**YOUR ASSIGNMENT:** Give back exactly the lines of the material below that start at the one holding "You are a GUI" and end at the last line, minus the pictures.

-=-=-=-=-

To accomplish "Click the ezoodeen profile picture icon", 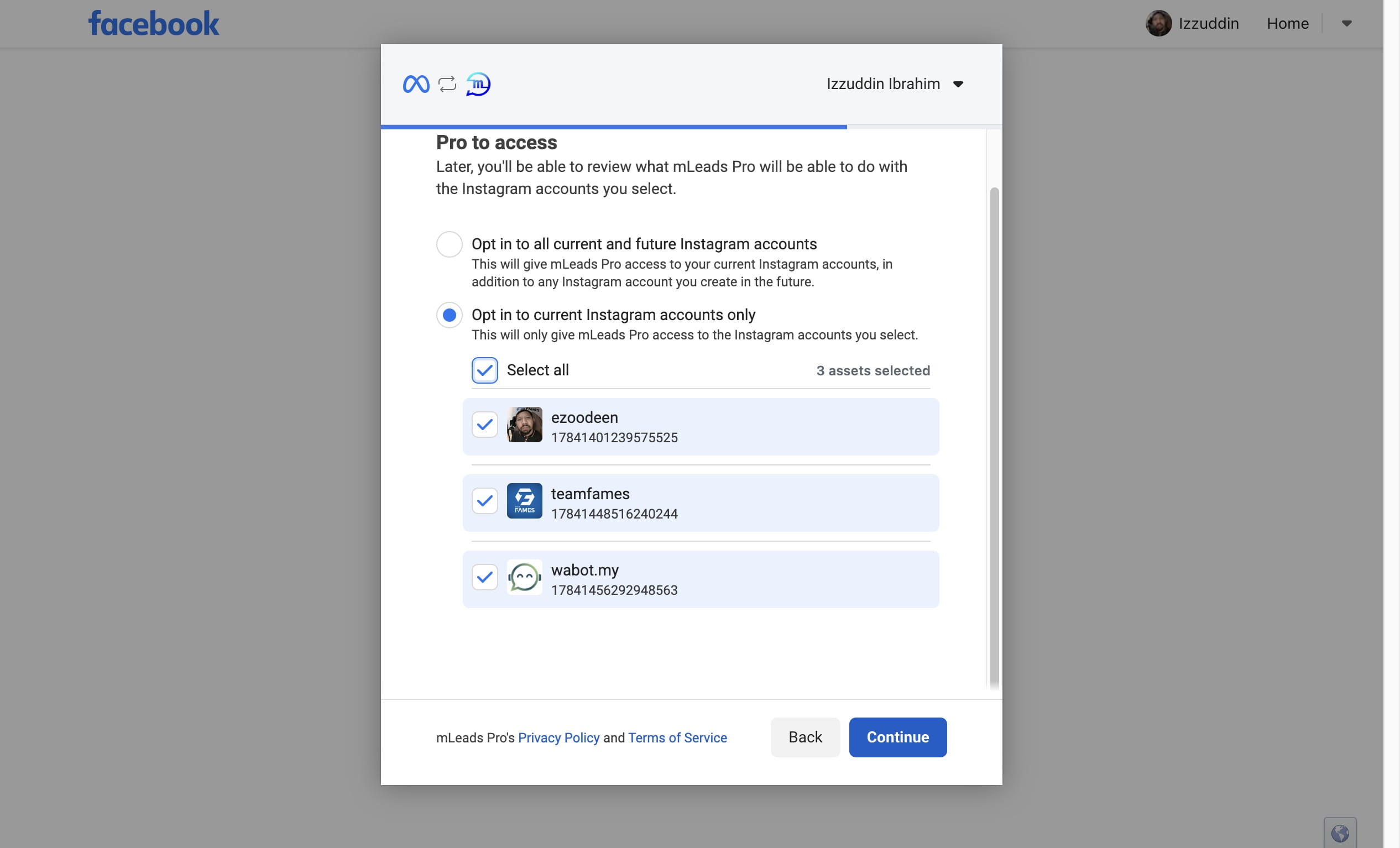I will 524,424.
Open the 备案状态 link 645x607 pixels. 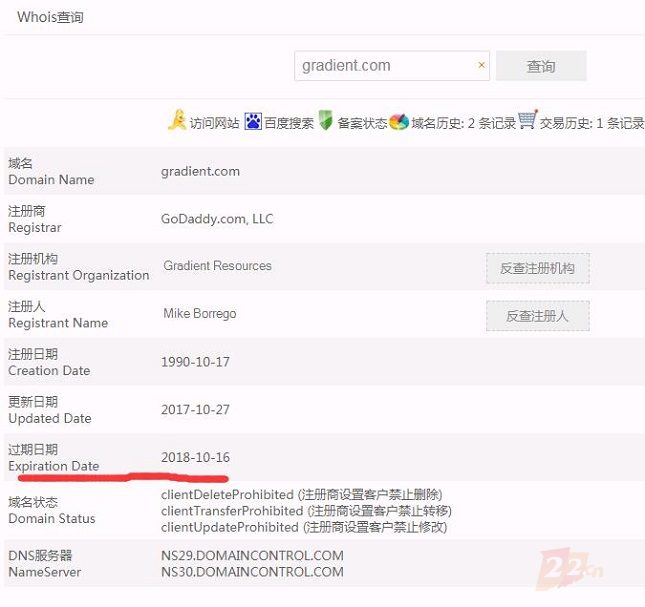coord(362,123)
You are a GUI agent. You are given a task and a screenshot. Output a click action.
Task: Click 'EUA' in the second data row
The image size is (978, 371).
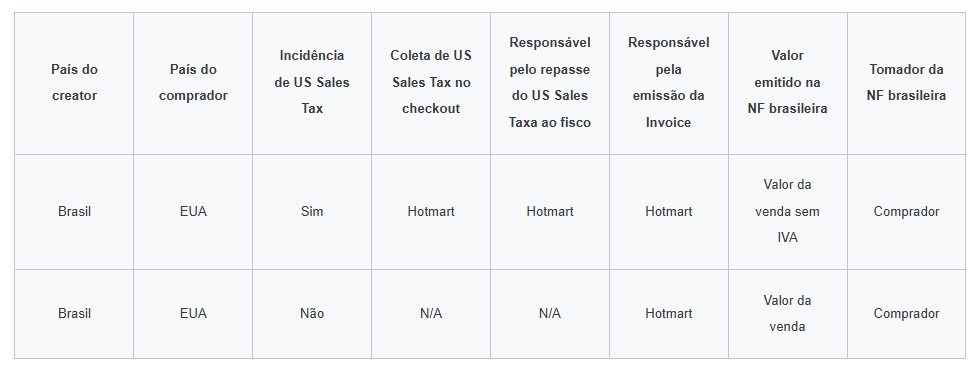click(x=193, y=314)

-=-=-=-=-

**WRITTEN RESPONSE:**
You are a GUI agent. You are given a task and a screenshot. Output a click action.
Task: Click 'EUA' in the second data row
The image size is (978, 371).
click(x=193, y=314)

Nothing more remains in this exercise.